In general, optimization algorithms aren’t going to be able to deduce implicit constraints like wanting a matrix to be symmetric. Even if the objective function is written in such a way that the gradient is symmetric for a symmetric input, roundoff errors can cause it to break the symmetry. Nor can they generally detect or enforce the implicit domain of your function — even if your function diverges or throws an exception outside the domain, as is the case here for non-SPD matrices—because optimization algorithms take discrete steps, they might accidentally take a step that is too large and lands outside the domain. You really should enforce the constraints yourself (by choosing an optimization algorithm that can enforce some constraints for you, and/or by using a change of variables that implicitly enforces the constraints).
Have you tried the change-of-variable suggestions above? i.e. just write something like:
function log_normal_pdf(X, data)
L = LowerTriangular(X) # ignore upper triangle
# Sigma = Hermitian(L * L') # need not be explicitly computed
logdeterminant = sum(log ∘ abs2, diag(L)) # = logdet(Sigma)
trace = tr(L' \ (L \ data)) # = trace(Sigma \ data) = tr(inv(Sigma) * data)
return logdeterminant + trace
end
where X is an unconstrained d \times d matrix (or, if you want, you could constrain the upper triangle to be zero, since it is not used anyway, or even omit the upper triangle from your optimization variables to begin with).
In addition to enforcing PSD matrices Sigma, this should be significantly cheaper to compute than your previous version, because it avoids the need to re-compute the Cholesky factor L for the logdet or the inversion/solve — you have it by construction.
(I assume that your real problem is more complicated, though, since this one has an analytical solution.)
PS. I would strongly consider using reverse-mode AD if your matrix gets much bigger than 10\times 10. The cost of forward-mode AD scales linearly with the number of parameters, whereas reverse-mode should cost roughly one additional objective-function evaluation. For that matter, it’s not too difficult to write down the analytical reverse-mode gradient of this function if you know a little matrix calculus. To use AD effectively, it’s important to have some idea of how it works.

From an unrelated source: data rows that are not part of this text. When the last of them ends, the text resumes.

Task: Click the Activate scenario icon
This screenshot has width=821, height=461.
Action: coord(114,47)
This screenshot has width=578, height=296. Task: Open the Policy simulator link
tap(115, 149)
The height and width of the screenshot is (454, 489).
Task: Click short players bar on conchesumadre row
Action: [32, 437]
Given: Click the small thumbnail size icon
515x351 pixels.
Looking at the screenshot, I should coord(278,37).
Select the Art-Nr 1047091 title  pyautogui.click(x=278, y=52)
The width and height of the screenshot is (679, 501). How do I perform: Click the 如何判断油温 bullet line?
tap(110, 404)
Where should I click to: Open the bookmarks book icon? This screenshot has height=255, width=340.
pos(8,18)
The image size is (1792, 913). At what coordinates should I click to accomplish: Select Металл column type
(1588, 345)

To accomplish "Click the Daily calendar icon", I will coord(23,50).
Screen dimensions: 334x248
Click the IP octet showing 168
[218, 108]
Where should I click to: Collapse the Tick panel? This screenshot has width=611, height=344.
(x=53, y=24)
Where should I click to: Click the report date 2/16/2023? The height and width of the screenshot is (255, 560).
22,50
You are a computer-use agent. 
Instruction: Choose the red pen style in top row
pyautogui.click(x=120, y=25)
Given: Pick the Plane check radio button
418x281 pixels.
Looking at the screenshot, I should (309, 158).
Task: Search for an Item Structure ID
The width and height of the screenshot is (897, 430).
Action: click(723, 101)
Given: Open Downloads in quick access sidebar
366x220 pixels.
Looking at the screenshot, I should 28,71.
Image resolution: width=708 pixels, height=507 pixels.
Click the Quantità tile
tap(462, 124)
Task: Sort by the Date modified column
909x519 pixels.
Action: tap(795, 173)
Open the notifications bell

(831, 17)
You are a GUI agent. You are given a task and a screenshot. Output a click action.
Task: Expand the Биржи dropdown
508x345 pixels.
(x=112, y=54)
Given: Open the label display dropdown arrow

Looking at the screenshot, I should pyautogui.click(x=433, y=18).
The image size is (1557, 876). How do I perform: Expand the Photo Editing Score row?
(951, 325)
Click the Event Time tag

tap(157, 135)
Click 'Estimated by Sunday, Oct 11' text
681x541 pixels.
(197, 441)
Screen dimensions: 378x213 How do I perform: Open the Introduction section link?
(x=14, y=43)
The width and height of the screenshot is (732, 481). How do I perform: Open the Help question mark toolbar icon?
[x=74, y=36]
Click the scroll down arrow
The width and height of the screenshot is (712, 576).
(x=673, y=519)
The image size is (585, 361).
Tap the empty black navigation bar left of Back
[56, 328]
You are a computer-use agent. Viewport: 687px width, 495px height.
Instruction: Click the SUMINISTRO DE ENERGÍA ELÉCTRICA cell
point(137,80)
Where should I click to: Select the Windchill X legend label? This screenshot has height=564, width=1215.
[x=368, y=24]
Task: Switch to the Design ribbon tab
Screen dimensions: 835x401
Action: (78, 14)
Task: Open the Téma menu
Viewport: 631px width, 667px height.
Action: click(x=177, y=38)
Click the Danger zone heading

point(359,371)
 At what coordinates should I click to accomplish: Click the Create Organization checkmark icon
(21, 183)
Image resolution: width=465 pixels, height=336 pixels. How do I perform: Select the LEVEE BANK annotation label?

PPS. You can speed this function up by at least another factor of two, I think. As I understand it, your data matrix here is itself an SPD covariance matrix. If you Cholesky factorize it to U = cholesky(data).U before doing optimization, then you can use the identity \text{tr}(\Sigma^{-1} \text{data}) = \text{tr}(L^{-T} L^{-1} U^{T} U) = \text{tr}(L^{-1} U^{T} U L^{-T}) = \Vert L^{-1} U^{T} \Vert_F^2, which is simply sum(abs2, L \ U'), saving you a triangular solve.
PPPS. Even with the above transformation, if your optimization algorithm takes a step that makes a diagonal entry of X exactly zero, you will get a singularity. You can reduce the chances of this by replacing L with something like L += eps(norm(L)) * I. But honestly this problem seems unlikely to occur for unconstrained diagonal entries.